Encourage them to talk to parents/caregivers about the benefits of the Programme; give them some IEC material such as posters and handouts with messages on immunization, ect., which can be displayed at their offices/premises or during their meetings and also be disseminated in the community. Motivate religious leaders, particularly the ones favourable to immunization, to endorse and encourage their fellow members to have their children immunized; get temple/mosque/religious places announcements made giving out details about the next immunization session and calling on parents to get their children vaccinated.
To develop a plan for communication, you need to consider some basic questions:
- Why do you want to communicate with the community? (What is your purpose?)
- Who do you want to communicate it to? (Who is your target audience?)
- What do you want to communicate? (What is your message?)
- How do you want to communicate it? (What communication channels will you use?)
- Whom should you contact and what should you do in order to use these channels? (How are you going to disseminate your message?)

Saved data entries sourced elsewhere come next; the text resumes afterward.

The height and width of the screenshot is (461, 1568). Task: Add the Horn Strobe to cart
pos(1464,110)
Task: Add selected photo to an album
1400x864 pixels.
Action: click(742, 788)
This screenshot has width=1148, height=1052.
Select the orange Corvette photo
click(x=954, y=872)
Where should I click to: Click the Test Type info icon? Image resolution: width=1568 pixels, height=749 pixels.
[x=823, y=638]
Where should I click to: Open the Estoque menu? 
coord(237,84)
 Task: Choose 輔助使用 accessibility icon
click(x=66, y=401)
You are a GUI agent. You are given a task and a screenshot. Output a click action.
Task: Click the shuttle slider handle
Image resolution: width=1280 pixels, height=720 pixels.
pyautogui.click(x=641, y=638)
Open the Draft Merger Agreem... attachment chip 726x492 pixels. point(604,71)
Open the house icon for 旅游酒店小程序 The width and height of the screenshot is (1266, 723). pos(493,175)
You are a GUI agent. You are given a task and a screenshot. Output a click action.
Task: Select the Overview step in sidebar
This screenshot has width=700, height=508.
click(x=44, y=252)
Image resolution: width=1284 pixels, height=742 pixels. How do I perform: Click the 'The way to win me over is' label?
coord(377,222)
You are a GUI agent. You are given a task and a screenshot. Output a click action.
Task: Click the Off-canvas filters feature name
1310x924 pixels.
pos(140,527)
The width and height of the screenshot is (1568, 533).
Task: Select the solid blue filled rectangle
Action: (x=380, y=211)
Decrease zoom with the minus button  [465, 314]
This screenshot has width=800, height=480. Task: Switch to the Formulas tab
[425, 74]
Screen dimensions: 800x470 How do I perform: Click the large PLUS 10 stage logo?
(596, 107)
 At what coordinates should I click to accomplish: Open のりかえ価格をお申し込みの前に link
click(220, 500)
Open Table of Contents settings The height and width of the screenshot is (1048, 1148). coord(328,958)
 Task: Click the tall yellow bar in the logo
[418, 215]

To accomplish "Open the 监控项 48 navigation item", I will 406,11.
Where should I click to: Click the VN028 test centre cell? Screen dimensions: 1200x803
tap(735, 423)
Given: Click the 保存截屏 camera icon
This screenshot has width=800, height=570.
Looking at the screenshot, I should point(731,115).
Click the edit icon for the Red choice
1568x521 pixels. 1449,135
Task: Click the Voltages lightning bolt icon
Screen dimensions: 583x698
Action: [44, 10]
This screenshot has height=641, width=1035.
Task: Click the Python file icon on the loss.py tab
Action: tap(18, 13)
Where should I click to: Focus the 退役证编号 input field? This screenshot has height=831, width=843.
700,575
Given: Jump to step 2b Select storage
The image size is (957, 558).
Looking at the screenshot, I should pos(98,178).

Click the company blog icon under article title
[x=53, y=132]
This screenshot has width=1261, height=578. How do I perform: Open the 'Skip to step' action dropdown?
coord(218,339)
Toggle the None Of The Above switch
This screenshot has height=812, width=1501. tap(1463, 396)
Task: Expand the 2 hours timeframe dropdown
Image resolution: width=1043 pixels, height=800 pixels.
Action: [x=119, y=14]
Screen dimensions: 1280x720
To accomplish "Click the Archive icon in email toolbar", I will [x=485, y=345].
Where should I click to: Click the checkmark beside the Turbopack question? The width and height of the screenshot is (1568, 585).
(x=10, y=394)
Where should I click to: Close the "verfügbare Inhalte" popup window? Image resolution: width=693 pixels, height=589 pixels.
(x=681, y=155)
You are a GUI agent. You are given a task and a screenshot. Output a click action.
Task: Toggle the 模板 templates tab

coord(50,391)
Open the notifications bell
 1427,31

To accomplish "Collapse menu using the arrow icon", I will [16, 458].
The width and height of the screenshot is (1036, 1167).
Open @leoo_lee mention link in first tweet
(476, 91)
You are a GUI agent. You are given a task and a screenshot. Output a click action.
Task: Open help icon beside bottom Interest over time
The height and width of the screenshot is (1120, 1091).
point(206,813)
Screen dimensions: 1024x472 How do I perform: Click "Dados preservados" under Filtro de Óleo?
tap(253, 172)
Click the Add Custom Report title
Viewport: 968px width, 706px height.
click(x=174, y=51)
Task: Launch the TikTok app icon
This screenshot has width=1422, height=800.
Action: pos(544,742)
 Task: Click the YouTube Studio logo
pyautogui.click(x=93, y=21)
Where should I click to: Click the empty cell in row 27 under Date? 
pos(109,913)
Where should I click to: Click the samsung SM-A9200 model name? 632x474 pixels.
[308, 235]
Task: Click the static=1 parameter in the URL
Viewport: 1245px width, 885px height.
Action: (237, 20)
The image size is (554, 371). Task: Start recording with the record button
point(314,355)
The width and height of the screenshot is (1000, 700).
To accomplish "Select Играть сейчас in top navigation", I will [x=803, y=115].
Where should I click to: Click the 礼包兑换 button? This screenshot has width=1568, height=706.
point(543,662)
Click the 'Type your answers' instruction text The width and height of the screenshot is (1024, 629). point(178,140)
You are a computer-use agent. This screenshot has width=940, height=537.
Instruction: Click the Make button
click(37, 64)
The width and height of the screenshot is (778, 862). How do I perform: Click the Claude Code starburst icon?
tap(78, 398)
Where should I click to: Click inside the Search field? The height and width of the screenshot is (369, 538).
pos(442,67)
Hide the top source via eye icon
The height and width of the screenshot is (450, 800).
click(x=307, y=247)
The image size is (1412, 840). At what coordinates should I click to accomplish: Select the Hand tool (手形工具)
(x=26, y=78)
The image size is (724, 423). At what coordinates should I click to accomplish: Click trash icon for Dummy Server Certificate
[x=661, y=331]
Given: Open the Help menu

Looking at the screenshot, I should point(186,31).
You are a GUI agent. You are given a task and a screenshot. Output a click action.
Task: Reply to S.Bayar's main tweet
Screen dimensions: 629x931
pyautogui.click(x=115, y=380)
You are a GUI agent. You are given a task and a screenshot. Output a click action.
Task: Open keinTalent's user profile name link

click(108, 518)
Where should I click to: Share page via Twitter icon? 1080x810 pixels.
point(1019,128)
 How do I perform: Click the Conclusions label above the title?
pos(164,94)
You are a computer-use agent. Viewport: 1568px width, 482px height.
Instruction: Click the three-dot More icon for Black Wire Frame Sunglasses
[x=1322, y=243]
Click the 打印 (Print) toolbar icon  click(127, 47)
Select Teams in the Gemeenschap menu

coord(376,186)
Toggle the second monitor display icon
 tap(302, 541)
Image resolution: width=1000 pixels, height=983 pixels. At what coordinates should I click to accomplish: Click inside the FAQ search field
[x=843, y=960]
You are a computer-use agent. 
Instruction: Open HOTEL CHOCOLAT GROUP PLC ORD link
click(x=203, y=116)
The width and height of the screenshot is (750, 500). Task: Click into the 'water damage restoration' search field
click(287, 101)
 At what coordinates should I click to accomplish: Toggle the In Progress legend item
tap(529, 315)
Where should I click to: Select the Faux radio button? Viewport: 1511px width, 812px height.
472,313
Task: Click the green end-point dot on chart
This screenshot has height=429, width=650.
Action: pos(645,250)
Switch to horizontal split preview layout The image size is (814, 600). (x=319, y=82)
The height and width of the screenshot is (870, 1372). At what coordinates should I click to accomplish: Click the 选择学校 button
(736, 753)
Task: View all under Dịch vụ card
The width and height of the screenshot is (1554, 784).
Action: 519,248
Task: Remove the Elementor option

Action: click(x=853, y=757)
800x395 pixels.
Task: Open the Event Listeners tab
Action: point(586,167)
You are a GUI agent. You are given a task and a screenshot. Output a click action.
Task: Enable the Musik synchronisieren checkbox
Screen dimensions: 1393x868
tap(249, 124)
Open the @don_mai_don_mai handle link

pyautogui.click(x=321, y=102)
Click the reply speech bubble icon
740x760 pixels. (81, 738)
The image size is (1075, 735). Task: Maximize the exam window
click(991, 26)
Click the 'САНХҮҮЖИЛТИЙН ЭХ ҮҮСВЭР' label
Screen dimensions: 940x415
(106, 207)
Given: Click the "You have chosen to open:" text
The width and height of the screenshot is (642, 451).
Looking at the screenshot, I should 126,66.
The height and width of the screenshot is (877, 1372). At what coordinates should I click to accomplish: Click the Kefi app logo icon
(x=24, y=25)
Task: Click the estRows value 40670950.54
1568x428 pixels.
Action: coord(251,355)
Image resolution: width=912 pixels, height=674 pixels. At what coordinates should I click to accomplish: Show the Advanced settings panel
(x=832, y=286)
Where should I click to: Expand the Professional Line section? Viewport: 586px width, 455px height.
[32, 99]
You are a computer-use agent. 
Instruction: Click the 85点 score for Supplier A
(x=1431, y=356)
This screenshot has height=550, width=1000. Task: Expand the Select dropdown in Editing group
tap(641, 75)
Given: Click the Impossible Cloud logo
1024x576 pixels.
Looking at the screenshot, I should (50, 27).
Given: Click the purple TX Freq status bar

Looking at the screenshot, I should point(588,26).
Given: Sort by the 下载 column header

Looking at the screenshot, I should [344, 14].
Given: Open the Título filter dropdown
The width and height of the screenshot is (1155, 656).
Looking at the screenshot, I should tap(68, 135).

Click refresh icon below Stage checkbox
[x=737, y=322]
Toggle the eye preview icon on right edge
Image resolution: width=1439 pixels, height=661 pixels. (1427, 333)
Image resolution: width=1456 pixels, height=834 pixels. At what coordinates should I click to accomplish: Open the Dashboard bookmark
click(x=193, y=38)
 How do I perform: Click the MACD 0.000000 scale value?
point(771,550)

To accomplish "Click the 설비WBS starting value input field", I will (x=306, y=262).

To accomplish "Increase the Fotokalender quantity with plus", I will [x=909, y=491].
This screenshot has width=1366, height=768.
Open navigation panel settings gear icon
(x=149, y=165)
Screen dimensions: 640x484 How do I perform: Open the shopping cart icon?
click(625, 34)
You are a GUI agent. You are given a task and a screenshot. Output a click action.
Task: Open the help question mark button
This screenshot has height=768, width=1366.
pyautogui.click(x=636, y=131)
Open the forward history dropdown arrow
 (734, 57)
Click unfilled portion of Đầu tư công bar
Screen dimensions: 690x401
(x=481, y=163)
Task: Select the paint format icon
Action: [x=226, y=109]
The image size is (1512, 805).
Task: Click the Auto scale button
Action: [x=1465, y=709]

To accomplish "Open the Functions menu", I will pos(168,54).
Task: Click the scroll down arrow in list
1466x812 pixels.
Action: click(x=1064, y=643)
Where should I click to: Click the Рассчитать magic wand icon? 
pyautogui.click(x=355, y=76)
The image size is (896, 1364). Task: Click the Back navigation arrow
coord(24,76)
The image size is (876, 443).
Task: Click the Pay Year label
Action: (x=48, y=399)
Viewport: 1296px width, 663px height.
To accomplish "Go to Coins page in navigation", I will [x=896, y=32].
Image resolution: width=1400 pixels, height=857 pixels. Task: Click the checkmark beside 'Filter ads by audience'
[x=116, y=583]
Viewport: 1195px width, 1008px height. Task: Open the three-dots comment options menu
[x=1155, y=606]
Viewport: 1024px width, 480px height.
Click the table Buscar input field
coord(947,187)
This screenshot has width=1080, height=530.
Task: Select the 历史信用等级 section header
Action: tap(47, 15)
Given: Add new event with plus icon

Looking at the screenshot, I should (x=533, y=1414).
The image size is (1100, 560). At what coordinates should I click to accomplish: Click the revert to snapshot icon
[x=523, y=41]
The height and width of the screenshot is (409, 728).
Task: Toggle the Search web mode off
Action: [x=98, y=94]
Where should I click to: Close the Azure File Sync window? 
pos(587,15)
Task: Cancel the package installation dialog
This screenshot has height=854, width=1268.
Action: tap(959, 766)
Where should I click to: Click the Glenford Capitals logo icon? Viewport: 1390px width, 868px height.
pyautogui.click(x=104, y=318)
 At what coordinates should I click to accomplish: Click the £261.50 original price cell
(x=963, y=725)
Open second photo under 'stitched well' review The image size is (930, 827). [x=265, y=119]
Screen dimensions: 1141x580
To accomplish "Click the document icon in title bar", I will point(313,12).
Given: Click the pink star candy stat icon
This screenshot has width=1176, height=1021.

Step 2: Conduct a situation analysis
- Hold community meetings, small group discussions or discussions with opinion leaders to assess the current extent of the community’s involvement with immunization services, by finding out:
- what the community already knows about VPDs and immunization;
- community awareness and perceptions about immunization services;
- perceived barriers to immunization (related to quality of immunization services and the community’s knowledge, attitudes and practices);
- issues affecting physical access to services (location, frequency, schedule);
- issues on access to services by special groups (minorities, migrants etc.);
- Identify problems and reasons for left-outs and dropouts. Jointly seek possible solutions;
- Provide information, using basic language and non-scientific terminology, on the importance of immunization, and where and when services are available. Dispel misinformation and doubts that sometimes surround immunization;
- Encourage questions so that everyone can be better informed;
- Use stories, short plays, songs and visual aids to hold the group’s attention and make meetings interesting;
- Discuss possible community support.
Step 3: Establish mechanisms for coordination
Establish a consultative mechanism at the block/PHC level, or use existing forums such as the Rogi Kalyan Samitis to ensure regular coordination between departments and to enlist community support for immunization services.
- Establish alliances with programmes such as ICDS and organizations such as NGOs with community reach;
- Involve representatives of the key stakeholder groups listed in Step 1; If required, re-align Health and ICDS sector boundaries for joint planning, implementation and monitoring of immunization activities.
- Inform the members well in advance and prepare a clear agenda for the meeting including:
- state and district immunization goals
- current status of immunization in the district and block
- key challenges and areas requiring support, with suggestions on possible interventions
- possible roles of stakeholders
- preparing and implementing a communication plan.
Step 4: Develop a comprehensive communication plan for community mobilization
A communication plan helps to organize actions to target our communication accurately, leading to the fulfilment of a goal. It gives a structure to determine whom we need to reach, and how. It can be longterm as well as short term, making our communication efforts more efficient, effective and lasting. This saves a great deal of time, as we know exactly what we should be doing at any point in the process.